Lauder declared: "The conduct of the Augsburg prosecutor has been less than exemplary. After keeping the find secret for nearly two years it now appears that he wants to rid himself of a problem that he has been unable to handle properly for a long time. That is irresponsible. This issue should be dealt with at the highest political level and not be left with a single prosecutor in Augsburg."
The WJC president went on to say: “The discovery of a vast amount of fine art in Munich highlights the fact that a great deal of Nazi-looted art remains to be discovered. Some German museums have attempted to locate looted art in their collections but most are not devoting the resources needed to do this work or giving provenance research the priority it deserves. The principal obstacle to the recovery of Nazi-looted art that is in private hands is the statute of limitations because it prevents judicial inquiry and recovery. The problem should be addressed by the German government because the Holocaust is unique and the statute of limitations was never intended to deal with massive wartime looting perpetrated in the course of genocide," Lauder said.
He lamented the fact that the issue of looted art was not dealt with by Germany after the war and emphasized that statutes of limitation currently in place serve to perpetuate injustice. "Anyone in Germany who possesses artworks whose provenance during the Nazi period is doubtful should therefore be required to make his holdings public and should not be allowed to prevent Holocaust victims and their heirs from seeking judicial redress by asserting a technical defense based on the statute of limitations."

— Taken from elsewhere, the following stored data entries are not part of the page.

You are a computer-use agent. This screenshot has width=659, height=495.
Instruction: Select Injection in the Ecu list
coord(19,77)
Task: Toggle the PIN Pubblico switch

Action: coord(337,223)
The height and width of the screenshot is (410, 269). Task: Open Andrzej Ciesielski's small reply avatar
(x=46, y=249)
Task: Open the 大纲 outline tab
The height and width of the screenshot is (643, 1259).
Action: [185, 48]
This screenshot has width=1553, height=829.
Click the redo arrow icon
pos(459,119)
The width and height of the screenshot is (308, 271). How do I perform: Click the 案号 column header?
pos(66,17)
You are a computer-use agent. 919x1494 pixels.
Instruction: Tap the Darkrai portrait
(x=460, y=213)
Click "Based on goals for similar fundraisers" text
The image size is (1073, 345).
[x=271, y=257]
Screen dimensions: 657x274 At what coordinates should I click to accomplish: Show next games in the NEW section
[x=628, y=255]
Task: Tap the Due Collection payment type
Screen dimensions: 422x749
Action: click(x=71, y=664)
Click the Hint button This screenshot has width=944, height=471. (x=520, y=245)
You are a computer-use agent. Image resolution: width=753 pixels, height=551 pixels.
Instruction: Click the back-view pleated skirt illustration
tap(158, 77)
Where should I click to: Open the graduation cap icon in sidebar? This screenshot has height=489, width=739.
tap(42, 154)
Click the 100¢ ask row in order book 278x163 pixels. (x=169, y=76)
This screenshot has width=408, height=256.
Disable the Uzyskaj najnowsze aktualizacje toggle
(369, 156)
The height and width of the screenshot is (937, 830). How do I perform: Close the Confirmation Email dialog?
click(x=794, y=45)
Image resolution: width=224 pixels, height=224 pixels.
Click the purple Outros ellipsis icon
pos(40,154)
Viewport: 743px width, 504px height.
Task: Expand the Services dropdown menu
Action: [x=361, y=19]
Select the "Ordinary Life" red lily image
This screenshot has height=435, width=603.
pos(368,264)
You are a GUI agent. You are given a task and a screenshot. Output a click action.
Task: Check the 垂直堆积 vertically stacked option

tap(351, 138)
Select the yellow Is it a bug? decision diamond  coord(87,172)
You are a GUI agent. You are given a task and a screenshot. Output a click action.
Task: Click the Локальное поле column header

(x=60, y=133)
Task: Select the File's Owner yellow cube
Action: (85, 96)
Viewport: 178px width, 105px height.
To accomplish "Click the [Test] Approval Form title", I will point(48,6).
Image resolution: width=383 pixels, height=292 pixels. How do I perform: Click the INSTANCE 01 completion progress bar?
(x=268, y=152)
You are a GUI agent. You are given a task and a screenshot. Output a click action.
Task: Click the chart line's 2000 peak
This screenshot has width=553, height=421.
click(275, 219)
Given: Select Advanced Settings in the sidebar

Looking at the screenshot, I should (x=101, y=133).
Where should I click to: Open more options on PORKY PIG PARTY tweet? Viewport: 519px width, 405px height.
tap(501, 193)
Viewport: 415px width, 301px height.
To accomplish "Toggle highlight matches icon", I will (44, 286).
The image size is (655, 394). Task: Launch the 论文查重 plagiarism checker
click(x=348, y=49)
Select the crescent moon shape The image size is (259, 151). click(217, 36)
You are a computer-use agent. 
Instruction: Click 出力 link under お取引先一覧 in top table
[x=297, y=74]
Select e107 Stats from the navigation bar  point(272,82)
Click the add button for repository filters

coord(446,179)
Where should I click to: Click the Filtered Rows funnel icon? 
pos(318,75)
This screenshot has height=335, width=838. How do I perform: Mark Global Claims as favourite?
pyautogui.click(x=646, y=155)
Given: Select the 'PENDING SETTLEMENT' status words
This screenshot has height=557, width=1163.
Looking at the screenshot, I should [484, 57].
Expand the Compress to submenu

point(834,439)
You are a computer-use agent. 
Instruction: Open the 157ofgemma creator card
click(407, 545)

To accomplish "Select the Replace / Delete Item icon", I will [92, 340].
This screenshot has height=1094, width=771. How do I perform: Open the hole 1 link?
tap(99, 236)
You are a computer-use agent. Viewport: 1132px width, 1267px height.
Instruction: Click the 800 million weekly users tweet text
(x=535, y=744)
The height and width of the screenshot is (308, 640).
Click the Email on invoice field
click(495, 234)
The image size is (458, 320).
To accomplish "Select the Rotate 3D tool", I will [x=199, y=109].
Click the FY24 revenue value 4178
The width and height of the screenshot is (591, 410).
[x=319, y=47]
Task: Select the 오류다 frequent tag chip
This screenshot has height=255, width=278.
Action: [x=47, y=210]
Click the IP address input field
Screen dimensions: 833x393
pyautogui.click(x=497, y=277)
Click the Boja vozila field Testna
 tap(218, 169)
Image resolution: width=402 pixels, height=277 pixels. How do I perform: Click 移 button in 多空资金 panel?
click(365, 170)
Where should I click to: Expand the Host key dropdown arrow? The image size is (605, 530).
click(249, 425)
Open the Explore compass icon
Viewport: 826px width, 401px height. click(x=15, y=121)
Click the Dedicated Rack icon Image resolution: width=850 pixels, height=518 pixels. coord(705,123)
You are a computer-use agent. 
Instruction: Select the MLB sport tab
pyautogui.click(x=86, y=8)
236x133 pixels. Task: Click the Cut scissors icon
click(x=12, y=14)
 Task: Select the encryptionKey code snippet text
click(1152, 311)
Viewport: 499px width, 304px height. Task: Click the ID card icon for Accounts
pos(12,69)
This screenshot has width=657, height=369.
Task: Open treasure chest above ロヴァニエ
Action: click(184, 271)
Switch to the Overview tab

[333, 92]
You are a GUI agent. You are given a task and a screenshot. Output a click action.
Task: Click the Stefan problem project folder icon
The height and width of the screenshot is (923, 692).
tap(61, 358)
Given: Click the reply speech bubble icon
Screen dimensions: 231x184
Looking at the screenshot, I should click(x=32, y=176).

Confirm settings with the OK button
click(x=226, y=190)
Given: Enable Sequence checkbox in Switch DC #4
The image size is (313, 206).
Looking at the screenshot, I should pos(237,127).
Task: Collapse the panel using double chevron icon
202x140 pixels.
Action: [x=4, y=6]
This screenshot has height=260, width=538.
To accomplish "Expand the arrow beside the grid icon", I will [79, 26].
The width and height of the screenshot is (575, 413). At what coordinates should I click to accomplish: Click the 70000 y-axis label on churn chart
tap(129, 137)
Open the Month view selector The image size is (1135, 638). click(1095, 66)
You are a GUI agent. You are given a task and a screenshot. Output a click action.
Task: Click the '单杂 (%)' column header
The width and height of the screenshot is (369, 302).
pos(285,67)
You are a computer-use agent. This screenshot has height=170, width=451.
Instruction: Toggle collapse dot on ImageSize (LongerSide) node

Lauder called on the German government to "create a commission authorized and empowered to examine all public collections for suspected looted art, and to make available information that would enable Holocaust victims, their heirs as well as art historians and researchers, to examine such holdings. The Austrian government has begun this process, at least with respect to national collections. The painful disclosure of continued possession of Nazi-plundered cultural items by museums and in private collections is necessary in order for the German government and Holocaust victims to bring to a close this dark chapter of history.”